## START MATERIAL SHOWN

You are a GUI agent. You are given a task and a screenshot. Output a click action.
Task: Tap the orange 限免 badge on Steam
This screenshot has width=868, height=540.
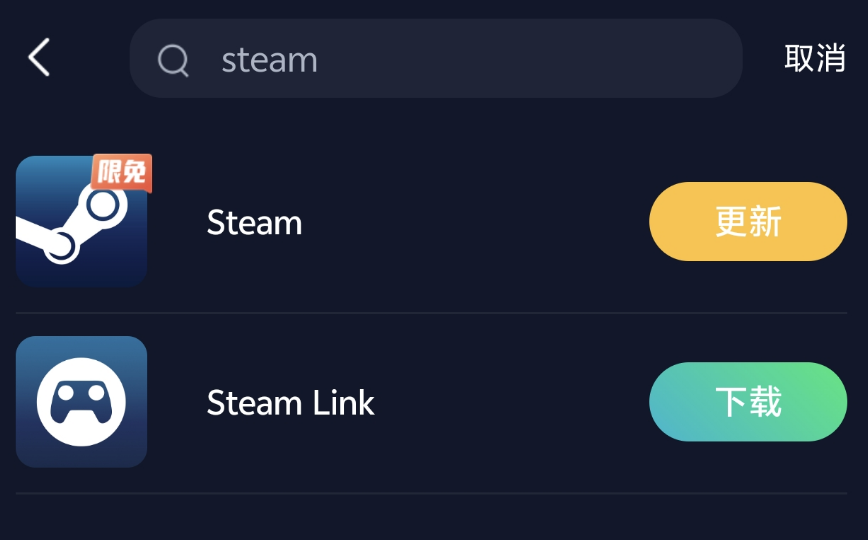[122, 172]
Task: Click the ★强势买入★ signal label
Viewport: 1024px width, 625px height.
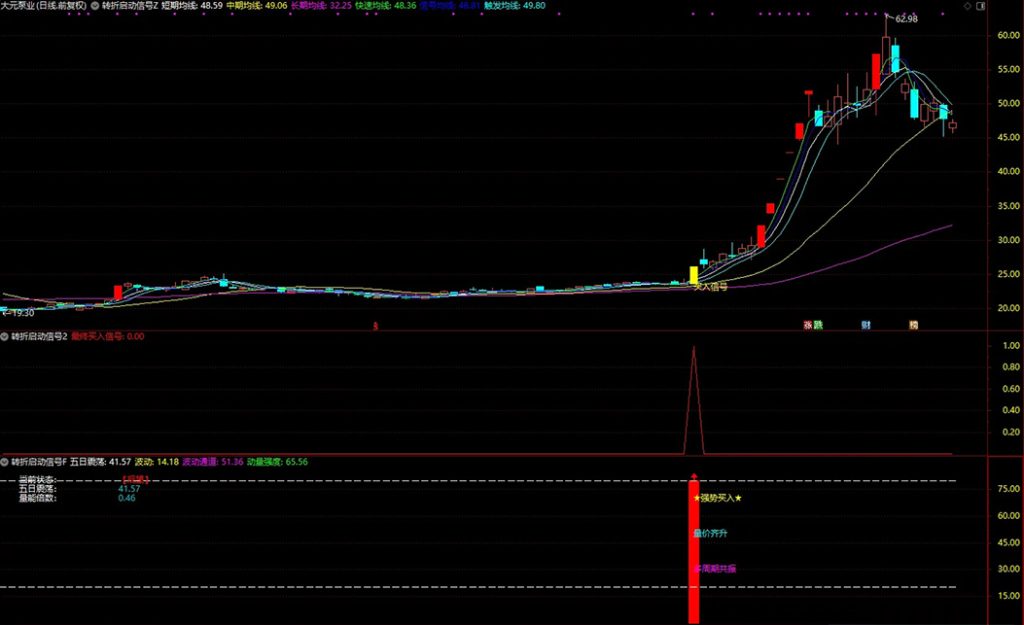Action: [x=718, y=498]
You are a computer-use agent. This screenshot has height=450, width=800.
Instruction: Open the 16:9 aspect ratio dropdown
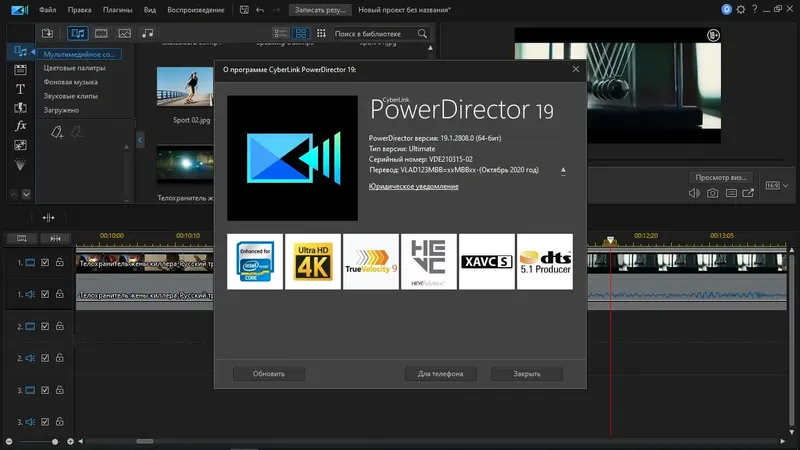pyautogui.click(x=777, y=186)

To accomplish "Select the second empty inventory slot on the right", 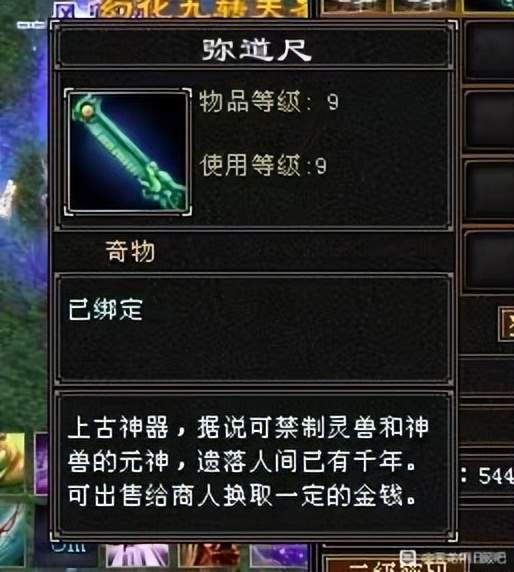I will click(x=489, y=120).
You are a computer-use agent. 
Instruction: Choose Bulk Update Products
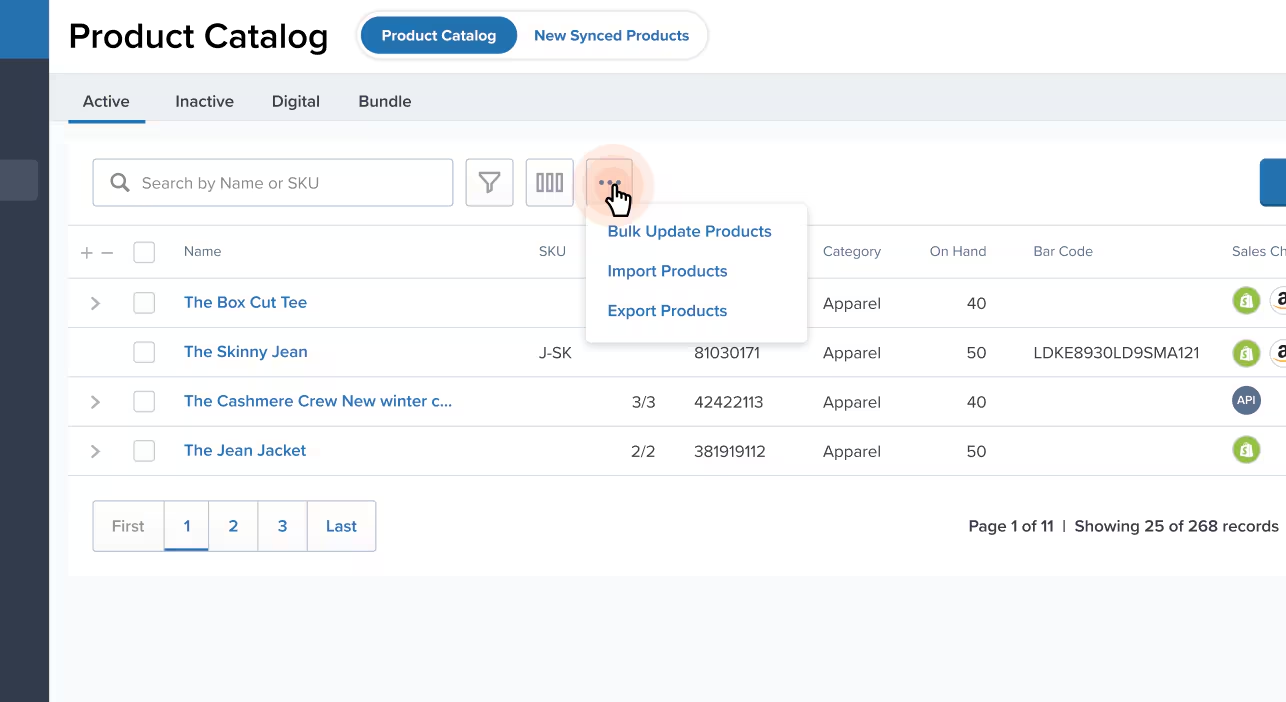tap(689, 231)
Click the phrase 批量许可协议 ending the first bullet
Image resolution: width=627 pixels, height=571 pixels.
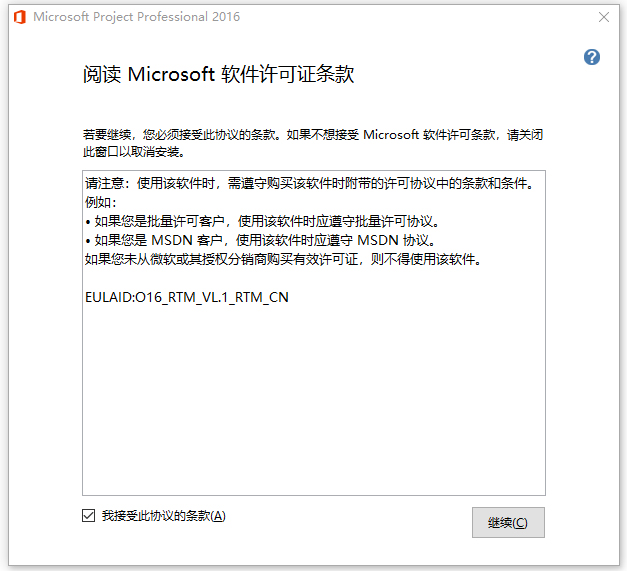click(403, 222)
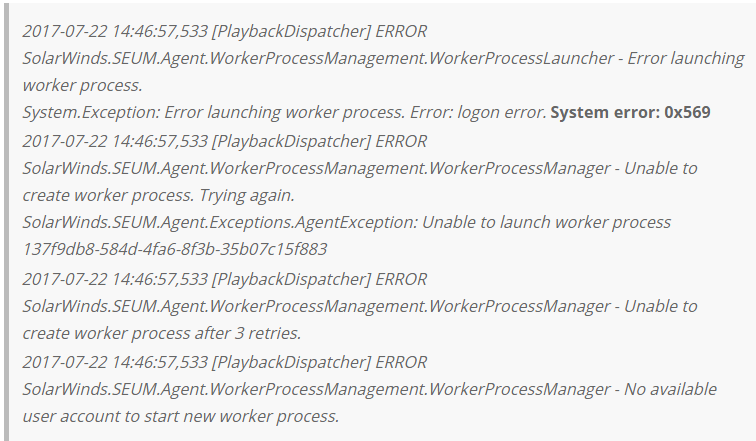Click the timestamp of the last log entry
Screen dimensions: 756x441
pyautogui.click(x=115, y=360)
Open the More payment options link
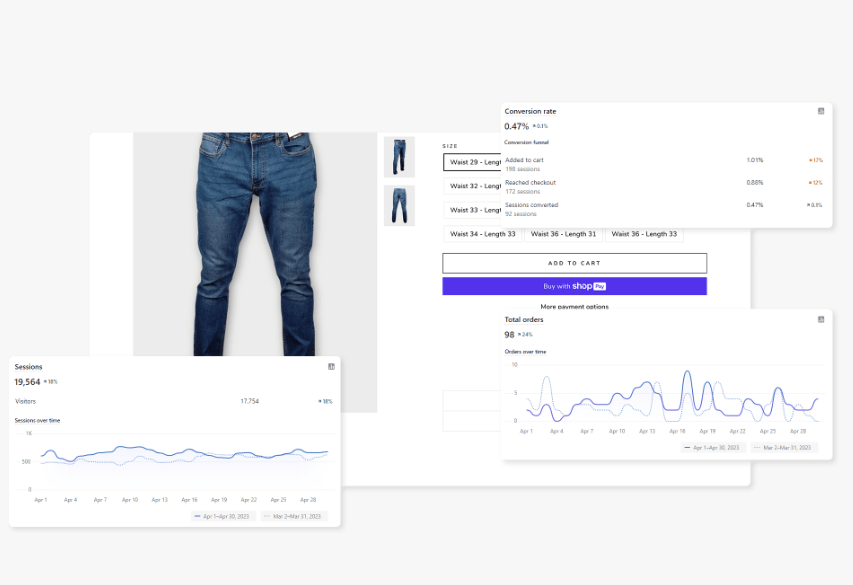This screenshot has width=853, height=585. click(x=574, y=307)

## END MATERIAL SHOWN
## START MATERIAL SHOWN

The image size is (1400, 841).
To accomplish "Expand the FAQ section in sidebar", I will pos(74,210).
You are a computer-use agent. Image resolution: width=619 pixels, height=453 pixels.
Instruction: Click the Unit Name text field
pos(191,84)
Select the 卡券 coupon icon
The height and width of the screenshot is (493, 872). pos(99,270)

## END MATERIAL SHOWN

#### [STATED TASK]
How many lines in the items above contain the word "Open"? Reply with the number only.

#### [TASK ANSWER]
2